3 Tips for Plotting Your Game Like a Writer - Roleplaying Tips

3 Tips for Plotting Your Game Like a Writer

From Jinx Strange

Roleplaying Tips Newsletter #0559


3 Tips for Plotting Your Game Like a Writer

Over the years as a fiction writer and game master, I’ve picked up quite a few tricks in each area and my experience is that tips that benefit one endeavor often benefit the other. After all, what are roleplaying games if not interactive, social storytelling?

My games, like my stories, tended to meander early on. They had unnecessary characters thrown in, unclear motivations and ambling detours.

While those meanderings were fun, I know I could have made them richer and more interesting by intelligently planning them to flow well with the story.

And that’s what today’s tip is about: planning for clear plot and easy flow using fiction writing techniques.

Spell It Out With 3 Questions

When a story becomes confusing or I’ve hit a snag in plot progress, I always return to three basic questions. The problem is I usually haven’t answered one of them clearly, and when I do, the fog lifts and the story flows.

You can apply these questions to PCs, villains, organizations, and everyone and everything in your game that has a goal (and that’s almost everyone, right?).

Answer these three questions to spell out in clear terms the motivations and stakes of any characters. This will make decisions concerning them easier.

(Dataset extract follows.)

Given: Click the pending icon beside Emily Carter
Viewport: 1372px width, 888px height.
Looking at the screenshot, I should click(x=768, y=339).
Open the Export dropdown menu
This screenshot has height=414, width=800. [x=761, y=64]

  1. What does your protagonist/character/organization want?
  2. What does she or he have to do to get it?
  3. What happens if she or he fails to get what they want?

These may seem like intuitive, basic questions and you may already know the answers. Writing them down, however, gives you a motivational anchor when the seas of running a game turn rough and you have to make on-the-spot decisions about what a character might do.

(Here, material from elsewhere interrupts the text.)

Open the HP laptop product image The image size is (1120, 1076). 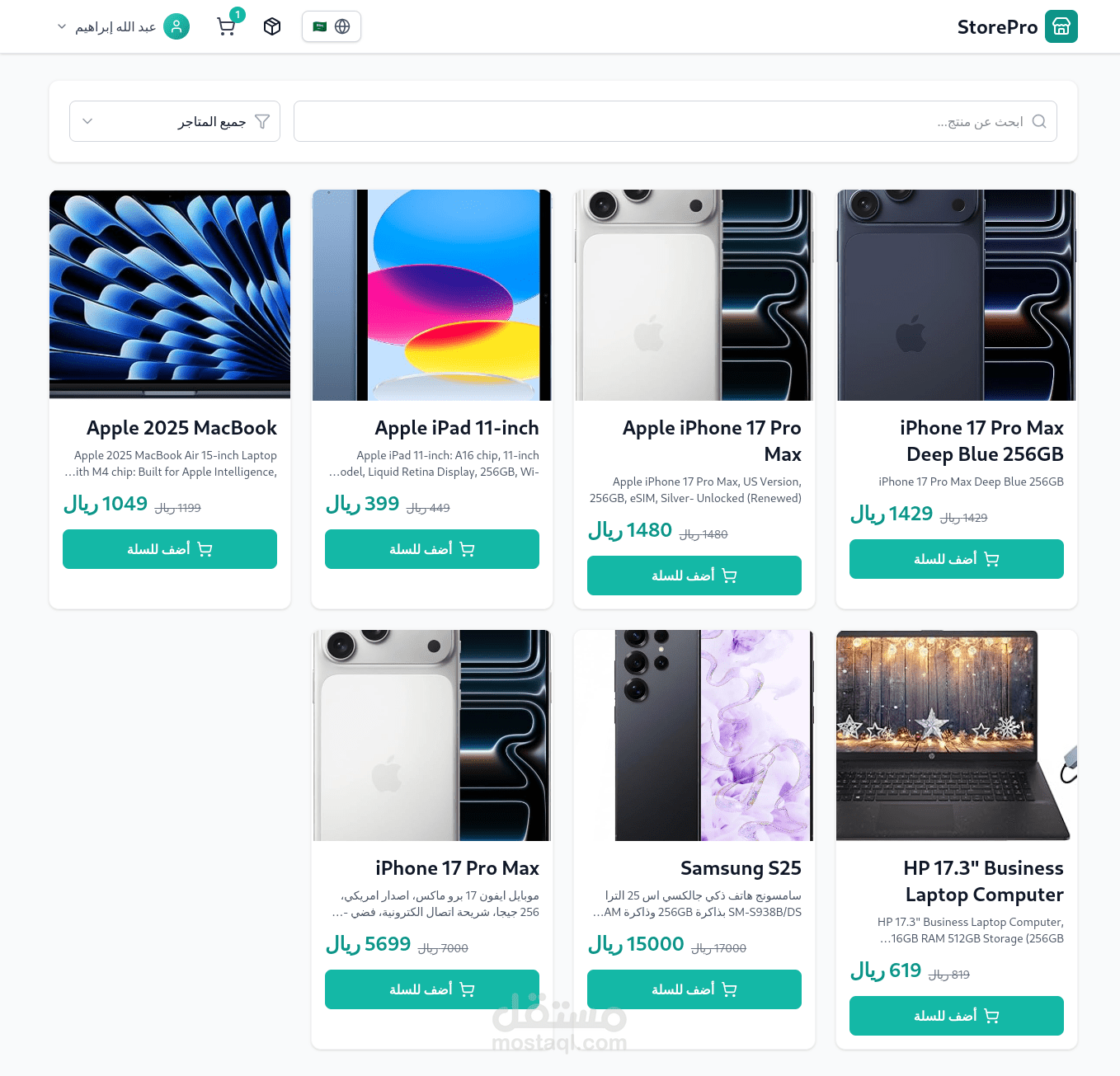pos(957,735)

We all know that as a practical matter, peoples’ motives change, subplots weave in and out and unexpected turns happen. Keeping track of them and providing your players with consistency on the part of NPCs will be easier with this foundation.

Consider Your Archetypes

The role of the protagonist(s) is probably filled for you by your players. But did you know they can fill other roles for each other?

The player behind the aged wizard might also play the role of Guardian over a seemingly weaker character, or Sage Advisor to the party leader, whether the player realizes it or not.

Be aware of dramatic roles and how they interact to give you a sense of what roles your players fill already and what roles are still open to cast. (Double-casting roles that PCs are playing and redundant NPCs can make for a bogged down, unfun game.)

Without delving too much into dramatic theory, here are examples of character archetypes and how they might interact with players or each other:

  • Contagonists provide constant temptation, trying to pull a character from her path, while a Guardian’s role is to keep that character true to her ideals and walking the straight and narrow.
  • A Reason character will often butt heads with an Emotion character, creating enjoyable tension.
  • A Sidekick always supports the Protagonist(s) no matter what, while a Skeptic (while not necessarily antagonistic) is always casting doubt and disbelief.

There are many more roles you can paired in dozens of combinations. The best part is your players probably won’t realize why their interactions are so engaging.

Characters have been paired this way in our favorite fiction since the advent of creative writing.

Use this technique for balance, use it to develop strong relationships, and put new twists on old pairs to keep your players hooked.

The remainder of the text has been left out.